You can create a simple C++ program that inserts keys into an `unordered_set`

and then check the number of buckets using the `bucket_count`

method. You will find that it will be one of the above listed prime numbers.

# Hash table in .Net (C#)

Now that the **.Net** source code is available, I also checked out its `System.Collections.HashTable`

implementation. It too seems to be using a lookup table of prime numbers for the table size. Here is the list from its source code:

// Table of prime numbers to use as hash table sizes. // A typical resize algorithm would pick the smallest prime number in this array // that is larger than twice the previous capacity. // Suppose our Hashtable currently has capacity x and enough elements are added // such that a resize needs to occur. Resizing first computes 2x then finds the // first prime in the table greater than 2x, i.e. if primes are ordered // p_1, p_2, ..., p_i, ..., it finds p_n such that p_n-1 < 2x < p_n. // Doubling is important for preserving the asymptotic complexity of the // hashtable operations such as add.
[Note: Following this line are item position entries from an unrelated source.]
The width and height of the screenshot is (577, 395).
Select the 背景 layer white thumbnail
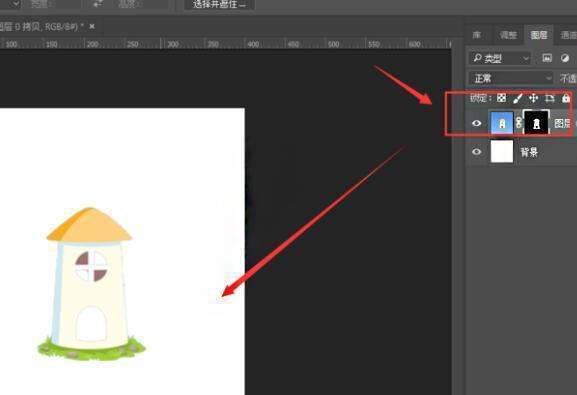(x=502, y=151)
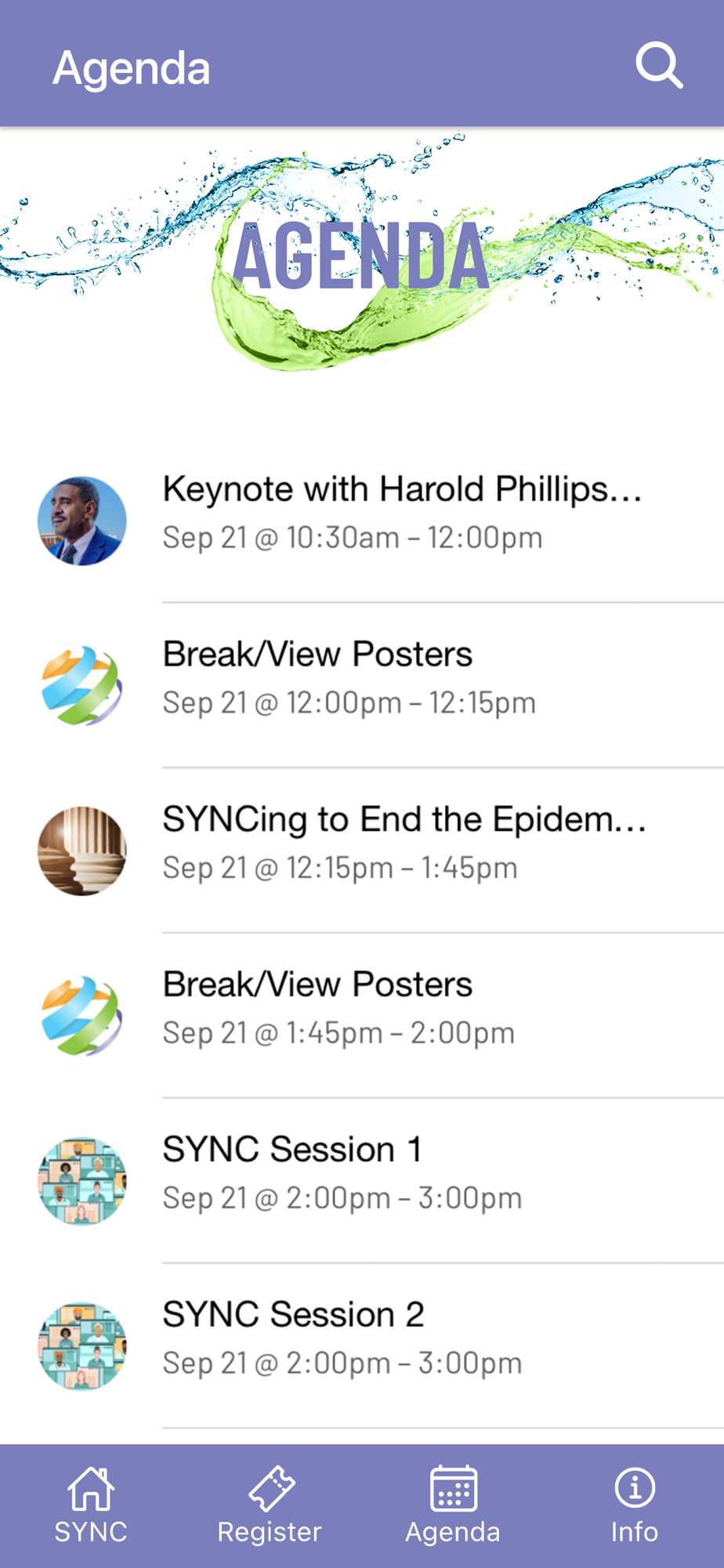This screenshot has height=1568, width=724.
Task: Open SYNC Session 1 title
Action: click(292, 1150)
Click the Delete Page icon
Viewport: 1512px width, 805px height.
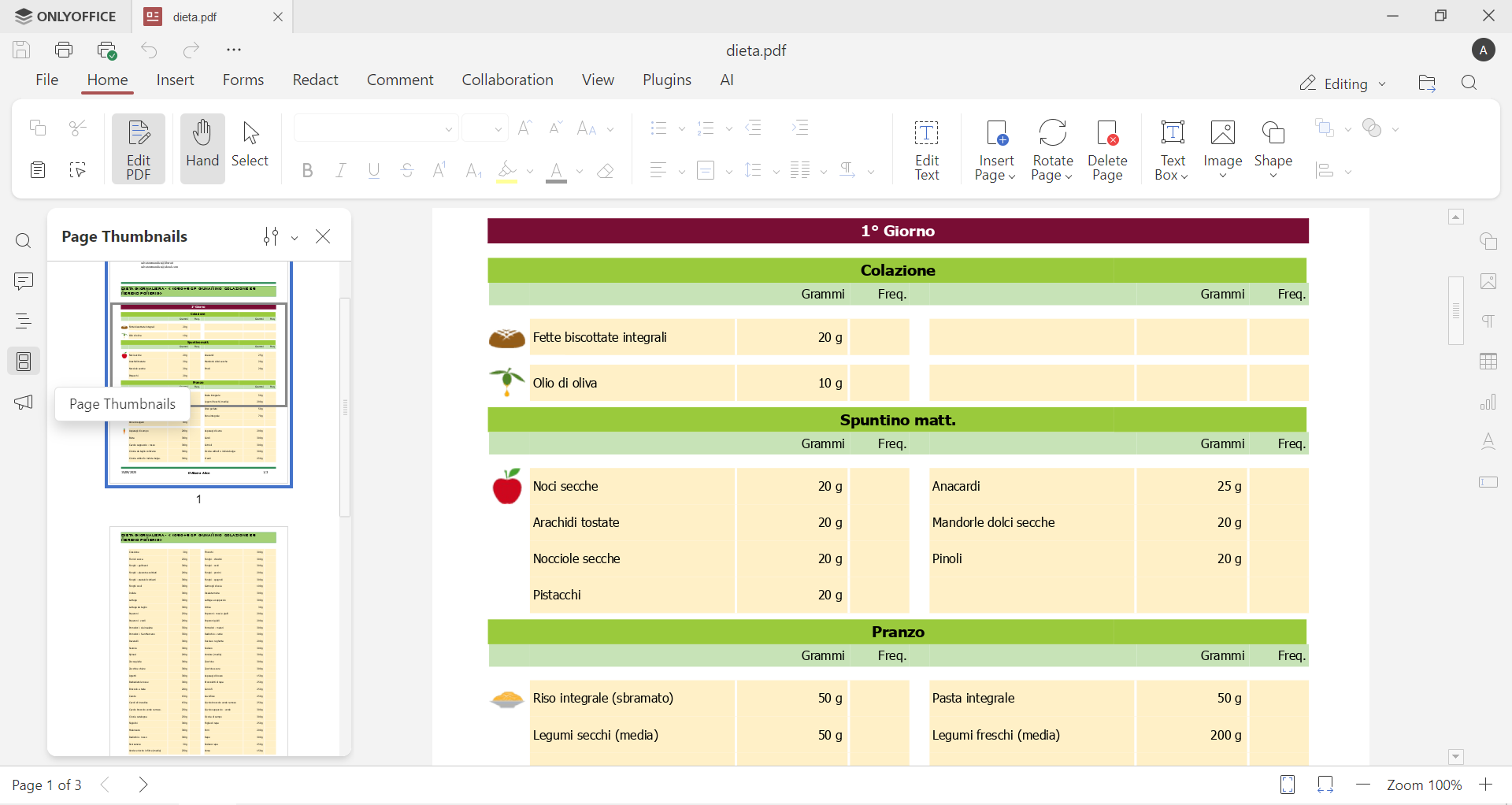(1107, 150)
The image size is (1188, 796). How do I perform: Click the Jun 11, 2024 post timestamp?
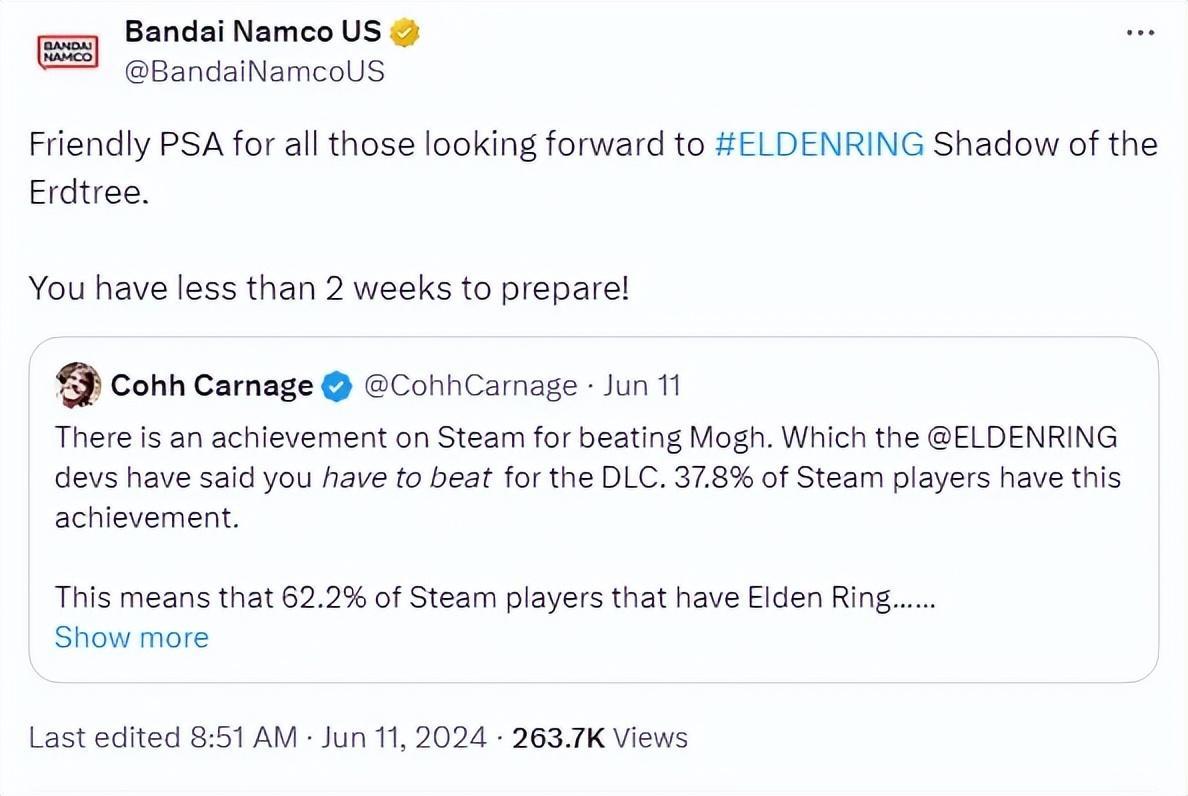point(405,738)
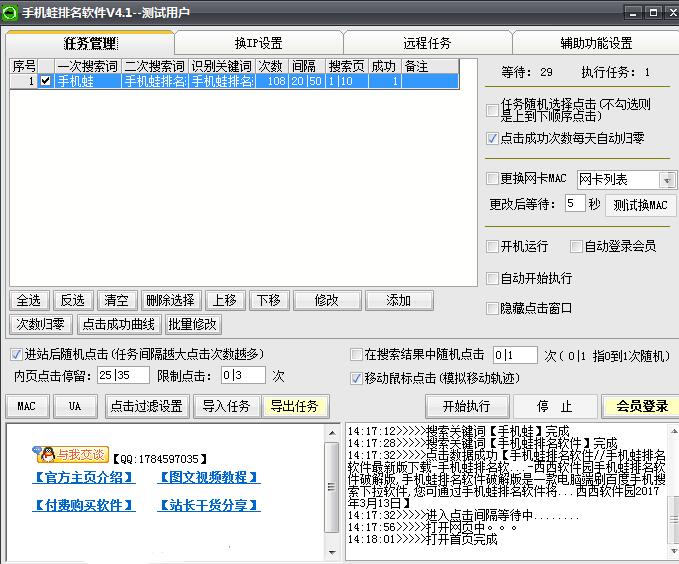Enable 开机运行 checkbox
This screenshot has width=679, height=564.
pyautogui.click(x=492, y=246)
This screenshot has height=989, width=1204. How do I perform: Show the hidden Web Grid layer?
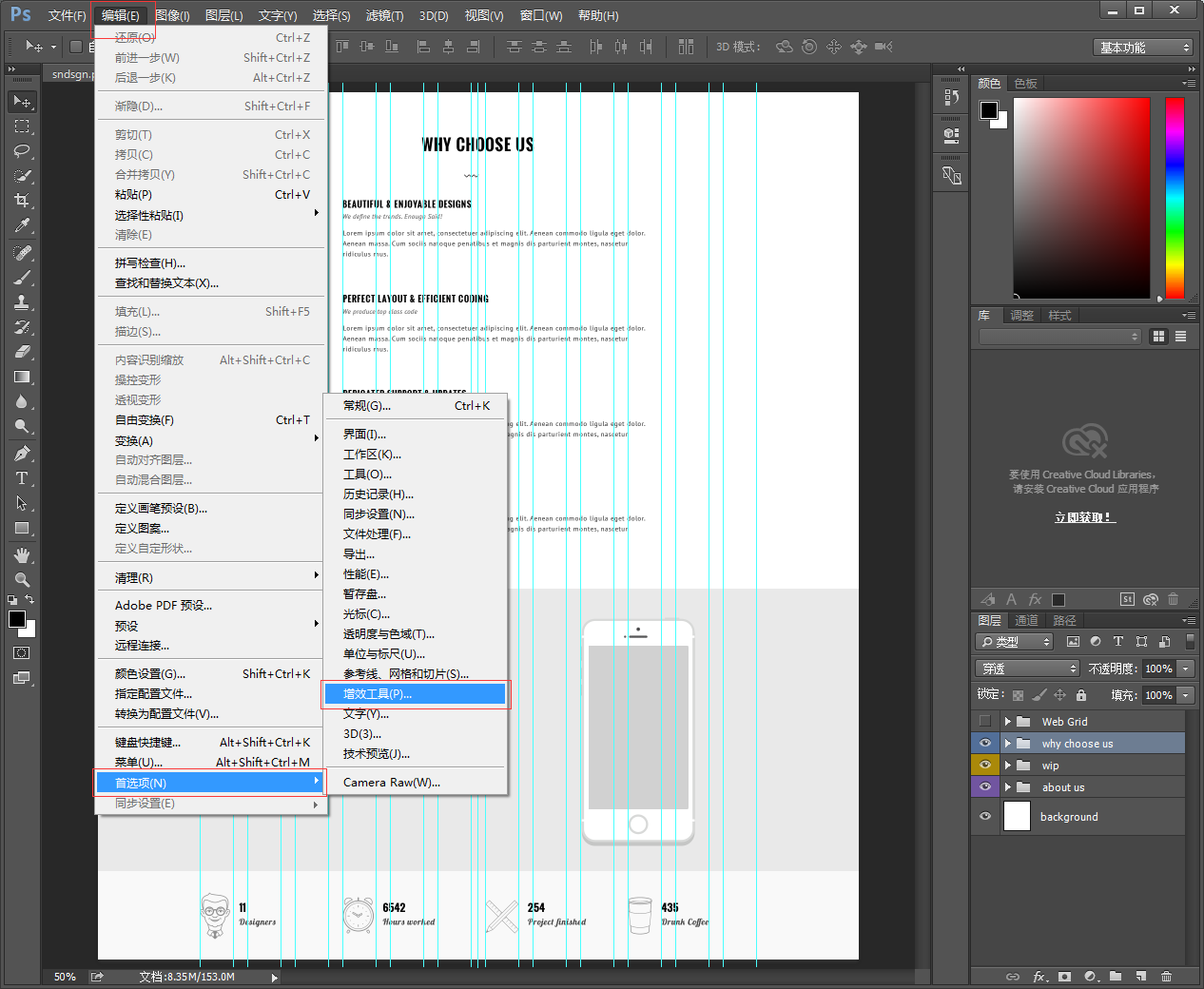[985, 721]
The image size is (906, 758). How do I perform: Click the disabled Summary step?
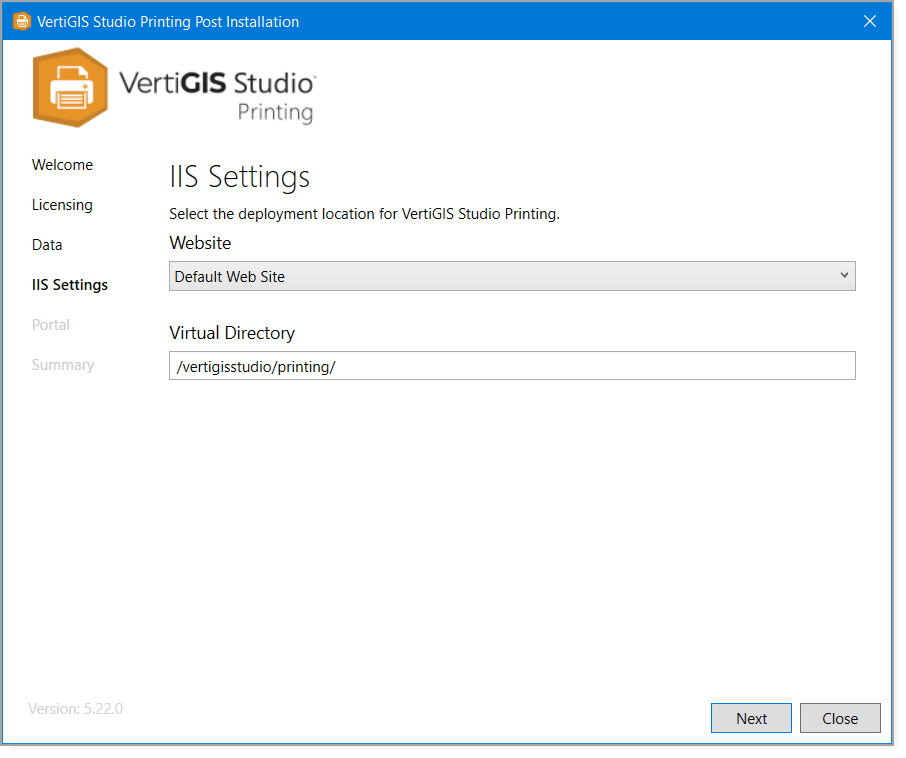(x=63, y=364)
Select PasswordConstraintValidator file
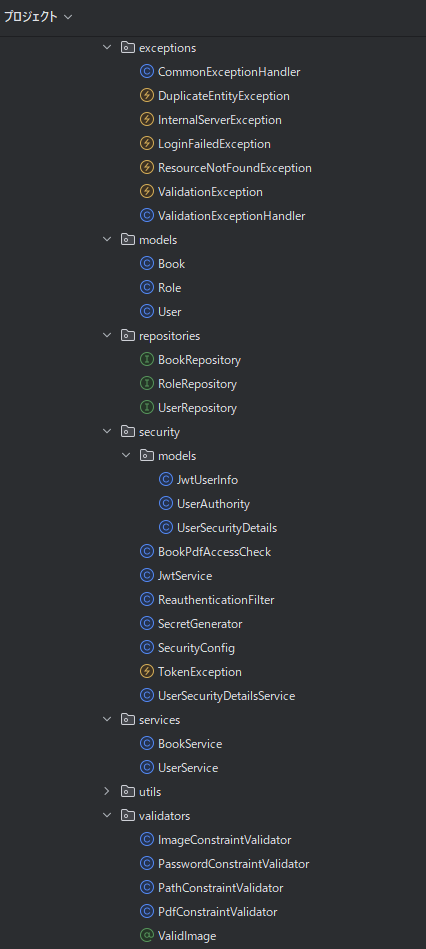This screenshot has height=949, width=426. (x=234, y=864)
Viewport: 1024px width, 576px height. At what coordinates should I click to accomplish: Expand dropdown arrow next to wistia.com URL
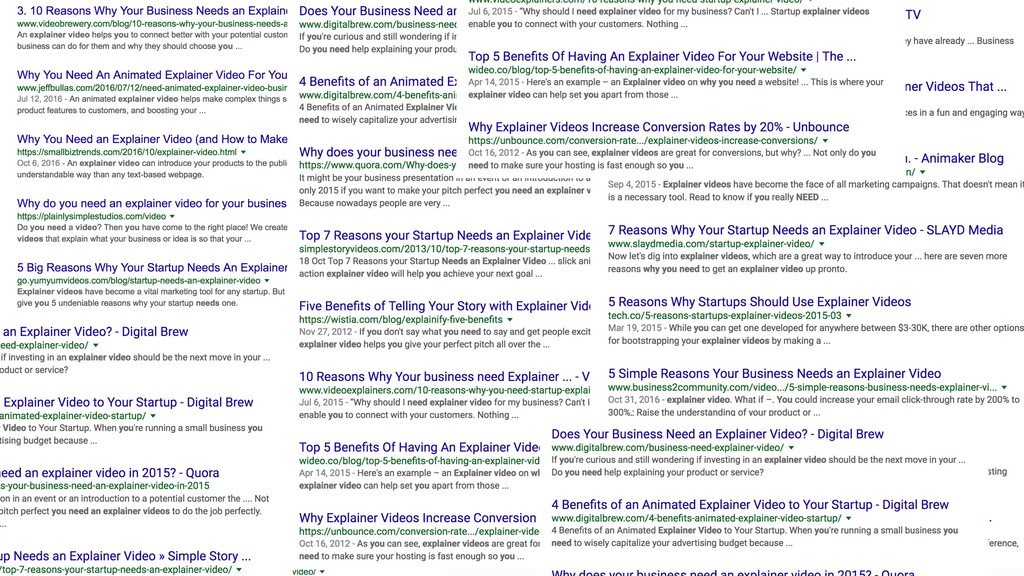coord(510,320)
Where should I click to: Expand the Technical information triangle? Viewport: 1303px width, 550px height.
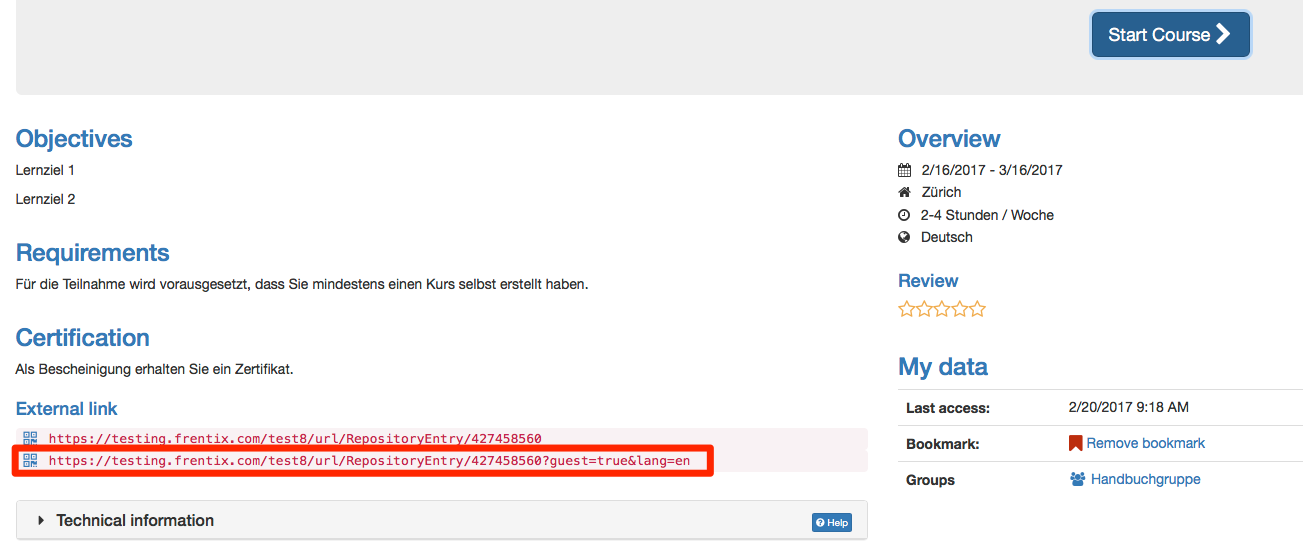[x=41, y=521]
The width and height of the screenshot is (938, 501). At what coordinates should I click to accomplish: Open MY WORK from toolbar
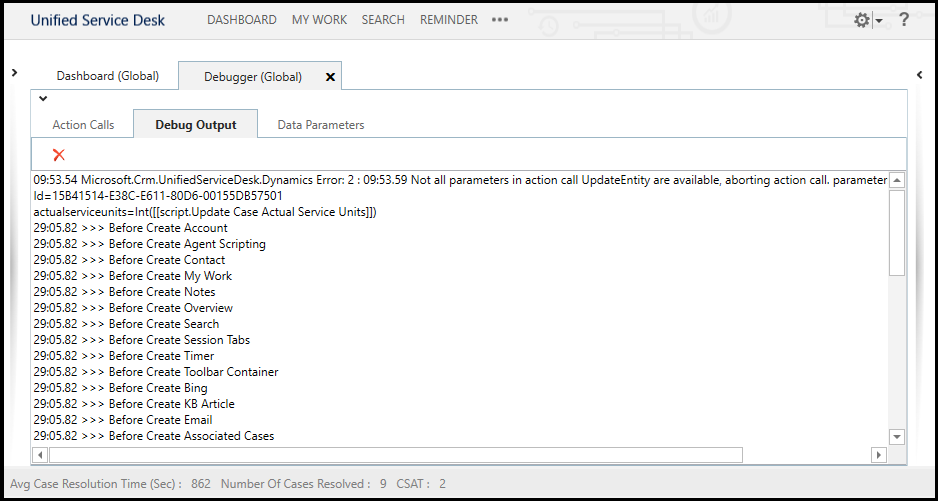(x=319, y=20)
Having a prime guarantees that double // hashing does not lead to infinite loops. IE, your hash function will be // h1(key) + i*h2(key), 0 <= i < size. h2 and the size must be relatively prime. public static readonly int[] primes = { 3, 7, 11, 17, 23, 29, 37, 47, 59, 71, 89, 107, 131, 163, 197, 239, 293, 353, 431, 521, 631, 761, 919, 1103, 1327, 1597, 1931, 2333, 2801, 3371, 4049, 4861, 5839, 7013, 8419, 10103, 12143, 14591, 17519, 21023, 25229, 30293, 36353, 43627, 52361, 62851, 75431, 90523, 108631, 130363, 156437, 187751, 225307, 270371, 324449, 389357, 467237, 560689, 672827, 807403, 968897, 1162687, 1395263, 1674319, 2009191, 2411033, 2893249, 3471899, 4166287, 4999559, 5999471, 7199369};

The prime numbers in .Net are different from that in GCC STL. I’m guessing they are tuned for the .Net load factors, languages and virtual machine.

A conclusion we can draw from these observations is that though hash tables easily beat **balanced binary search tree (BST)** in lookup performance, they are not any easier to implement. Especially a hash table that is built for general purpose applications and data sizes.